(QUELLTEXT):

– HANS JÖRG SANDKÜHLER –
Vergessen? Verdrängt? Erinnert?
Philosophie im Nationalsozialismus
Zur Einführung
1. Philosophie im Nationalsozialismus oder: Soll man erinnern?
Muss oder soll man sich heute für die Beziehung zwischen Philosophen und Nationalsozialismus interessieren? Hans Friedrich Fulda gibt diese Antwort: »Sich Rechenschaft abzulegen über Anteile am Nationalsozialismus, die in unserer philosophischen Herkunft enthalten sind, kann insbesondere deshalb nicht etwas sein, das bereits hinter uns liegt, weil solche Selbstverständigung gar nicht ausschließlich eine Aufgabe historischer Forschung ist. Es geht darin nicht vorrangig um eine ideen- oder ideologiegeschichtliche Recherche, deren Ressourcen nach einigem, ernsthaften Bemühen erschöpft wären. Es geht auch nicht bloß um Kritik, durch die man vielleicht eine antifaschistische Haltung unter Beweis stellen möchte […] – und schon gar nicht um ein Neugierinteresse, mit dessen Befriedigung man am Ende Hochbetagte oder Gestorbene in Verruf bringen könnte. Die Arbeit, die wir uns schuldig sind, ist vor allem eine an uns selbst.«1
Diese Arbeit an ›uns selbst‹ ist zum einen Erinnerung an eine Vergangenheit, die nicht vergangen ist – eine Erinnerung im Bewusstsein der Diskontinuität. Dies gilt vor allem für die Generation, die zwischen 1950 und 1960 an deutschen Universitäten studiert hat. Einerseits gab es eine »Kontinuität der Nazizeit: Die Universitäten waren voll von Männern, die […] schon in der Nazizeit gelehrt hatten, und von Jüngeren, die dem Regime […] gedient hatten«, aber nicht gefragt wurden: »›Was haben Sie im Dritten Reich gemacht?‹ Die Älteren sprachen nicht darüber, und die Mehrheit der jungen wagte nicht zu fragen – ein weiterer Beleg für meine Behauptung, dass sich die Stimmung des zwanzigsten Jahrhunderts zusammenfassen läßt in dem Satz: ›Sie wollten es nicht wissen.‹«2 Die Problemlage nach 1945 war freilich komplexer, als Fritz Stern sie – erzwungenermaßen ›von außen‹ – wahrnimmt: In der Regel war die Frage nicht, ob man zu fragen ›wagte‹ und wissen ›wollte‹. Zur Normalität an den Universitäten gehörte ein nicht als problematisch empfundener ›gemeinschaftlicher Denkstil‹, der Lehrer und Schüler verband. Die Einsicht »Immer Neues kommt zu Tage und immer anders als zuvor gewußt«3 ist eine späte Erkenntnis. Sie setzt eine zunächst nicht wachgerufene Aufmerksamkeit und ein zweifach gerichtetes historisches Interesse voraus: die Verknüpfung der Frage nach den Lehrern mit der selbstkritischen Frage »Wer bin ich wie geworden?« In den Anfängen war die deutsche Geschichte hinter die Grenze der vermeintlichen ›Stunde Null‹ des 8. Mai 1945 verlegt; das ›Neu Beginnen‹, nicht aber dessen Voraussetzungen bestimmten die Bewusstseinslage.

(Zeilen mit Zeigedaten):
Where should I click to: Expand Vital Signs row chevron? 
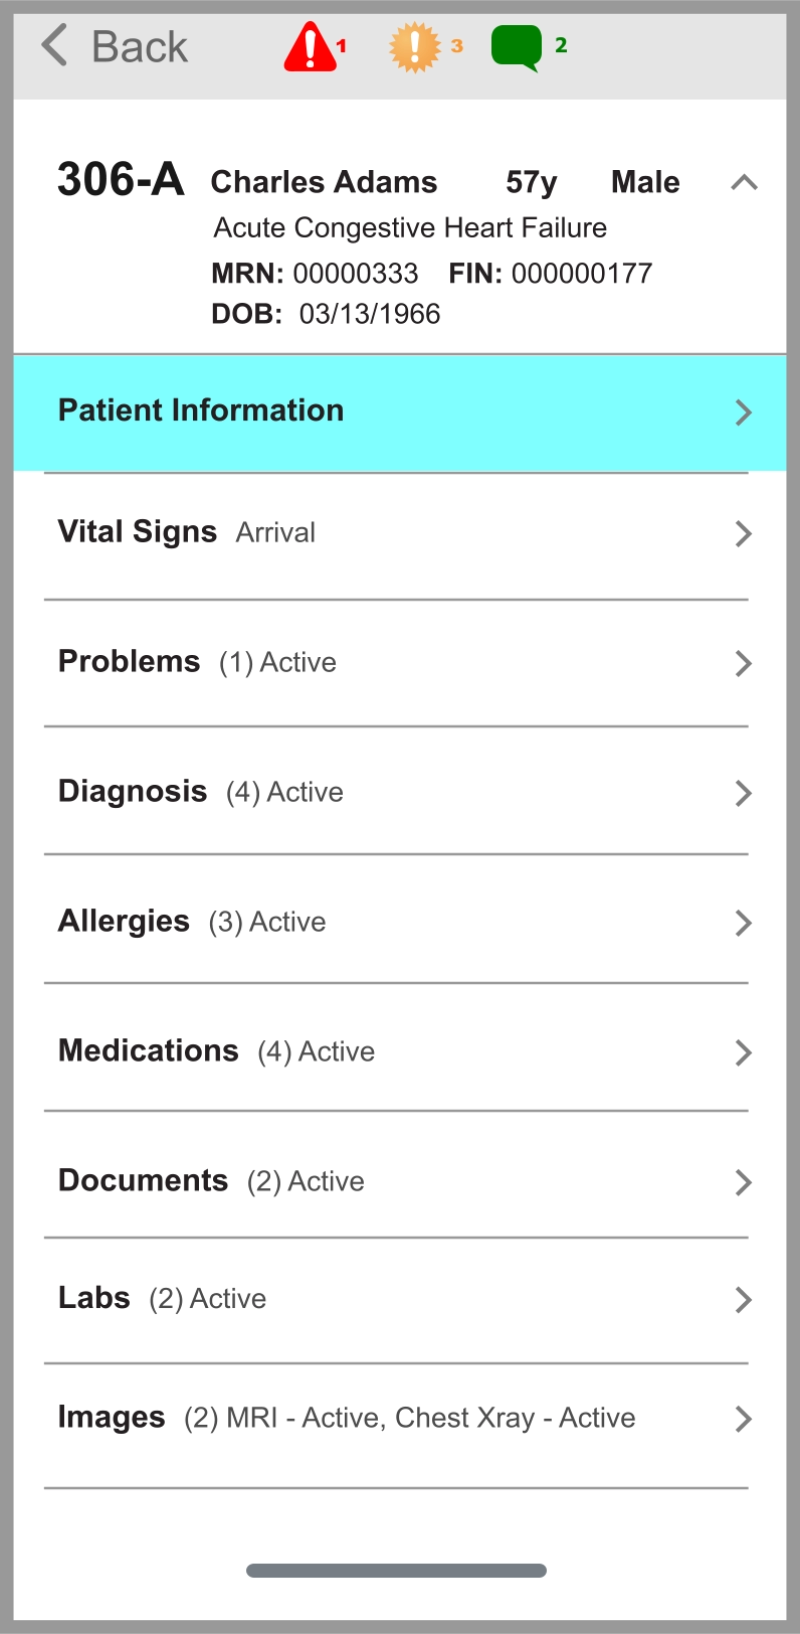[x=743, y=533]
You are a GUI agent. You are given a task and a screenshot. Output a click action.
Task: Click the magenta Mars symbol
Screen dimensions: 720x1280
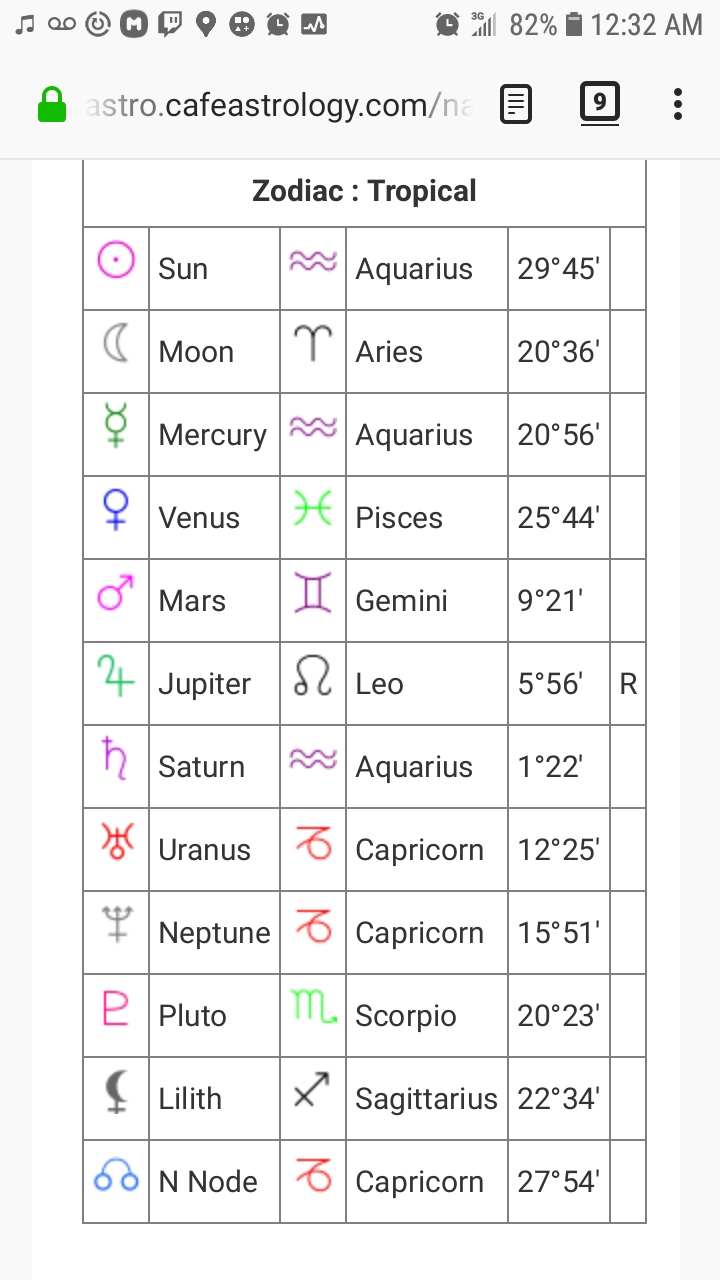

(SCHRIFTLICHE AUFGABE 1):
Beantworte anhand des Textes über Philosophie im Nationalsozialismus:
(a) An wem ist laut Fulda die Arbeit, die wir uns schuldig sind, vor allem zu leisten?
(b) In welchem Zeitraum hat die Generation an deutschen Universitäten studiert, für die diese Erinnerungsarbeit vor allem gilt?
(c) Auf welches Datum fällt die vermeintliche ›Stunde Null‹?
(SCHRIFTLICHE AUFGABE 2): Formatiere den Abschnitt der Datensätze, der mit der Zeile beginnt, die „You are a GUI“ enthält, und bis zum Ende der Datensätze reicht, als Markdown-Tabelle mit den Spalten „Nummer“ und „Zeile“. Beide Enden gehören dazu, Leerzeilen und Bilder bleiben weg.

(AUSGEARBEITETE ANTWORT 1):
(a) An uns selbst.
(b) Zwischen 1950 und 1960.
(c) Auf den 8. Mai 1945.

(AUSGEARBEITETE ANTWORT 2):
| Nummer | Zeile |
|---|---|
| 1 | You are a GUI agent. You are given a task and a screenshot. Output a click action. |
| 2 | Task: Click the magenta Mars symbol |
| 3 | Screen dimensions: 720x1280 |